Dari bandara, dalam perjalanan menuju pusat keramaian Kisar, saya disuguhi pemandangan bukit savana, lalu bukit rumput berbatu, dan rumah-rumah penduduk semi permanen yang hampir semuanya ditumbuhi pohon koli. Pohon koli memang tumbuh subur di tanah yang didominasi berbatuan dan bertekstur keras. Berkat sopi, masyarakat Kisar banyak yang berhasil menyekolahkan anak-anak mereka hingga ke perguruan tinggi di Kupang, Ambon, bahkan Pulau Jawa.

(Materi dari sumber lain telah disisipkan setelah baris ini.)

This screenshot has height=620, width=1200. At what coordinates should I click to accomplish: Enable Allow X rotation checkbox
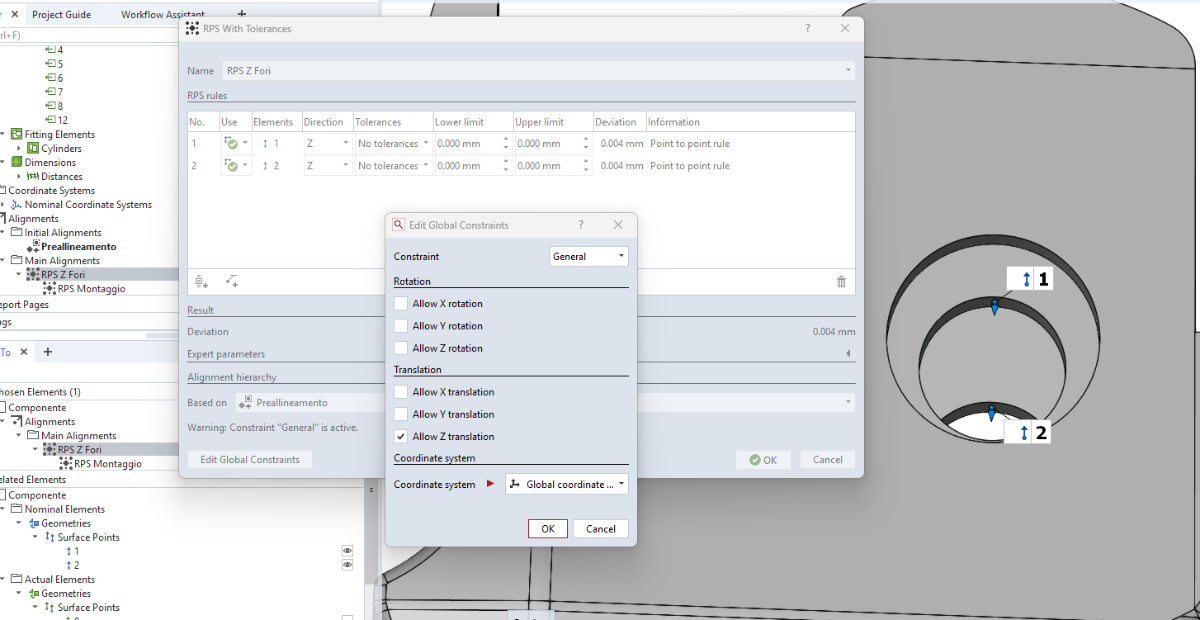(401, 304)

Beberapa penduduk mengisahkan, tak ada catatan sejarah warga Kisar membuat keonaran karena mabuk sopi. Menurut mereka, yang mabuk dan membuat keonaran adalah pendatang dari luar, terutama dari Pulau Jawa.
Selain sopi, pohon jeruk kisar juga tumbuh subur di Pulau Kisar. Jeruk kisar memang banyak dijual di Provinsi Maluku, tapi menikmatinya langsung di pulau penghasilnya, tentu lain sensasinya. Ukurannya mirip jeruk bali dan warnanya kuning lemon, tapi rasanya segar dan manis sekali.
Lain Kisar, lain lagi Letti. Pulau yang sinyal telepon selular baru muncul bila menaiki bukit ini menyuguhkan sopi dalam gelas dari bambu. Sopi dialirkan dari potongan bambu yang sudah dibersihkan dan dibentuk seperti pipa pendek, lalu dituangkan ke gelas bambu berukuran kecil. Kali ini saya hanya mencicip seseruput saja karena hidung saya sudah keburu mencium bau tajam sopi dan ujung lidah saya sudah mencicipi rasa yang lebih asam, lebih pahit, dan lebih panas dibanding sopi dari Kisar. Sekali lagi, di bawah matahari yang kali ini bagai menusuk tulang saking panasnya, saya meningkatkan suhu tubuh dengan menyeruput sopi. Tak apa, karena setelahnya para tetua dan penari adat yang bertelanjang kaki meneriakkan, “Kalwedo!” lalu menjabat erat tangan kami dan langsung menari bersemangat menyambut kedatangan kami.